Top of Provided material
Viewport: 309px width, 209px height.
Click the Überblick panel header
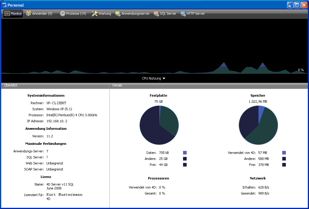(55, 86)
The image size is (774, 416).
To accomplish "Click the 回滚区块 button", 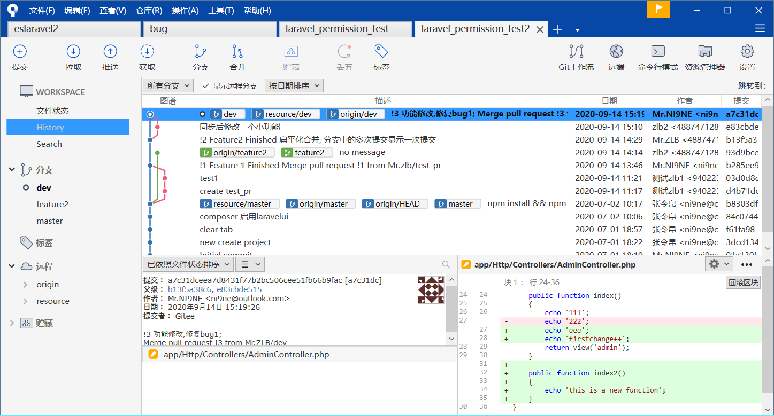I will 743,282.
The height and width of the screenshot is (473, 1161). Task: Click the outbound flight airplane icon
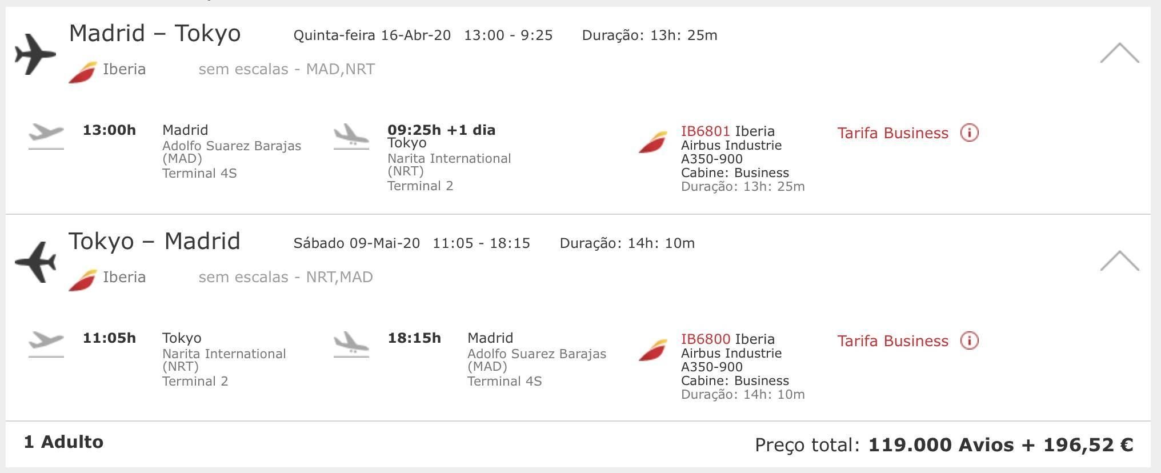pyautogui.click(x=35, y=54)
Bottom of Provided material
What is being asked
In the records above, find the line containing "The height and", then please restate it and each line after it word for word, pictures excluded.

Response box
The height and width of the screenshot is (473, 1161). Task: Click the outbound flight airplane icon
pyautogui.click(x=35, y=54)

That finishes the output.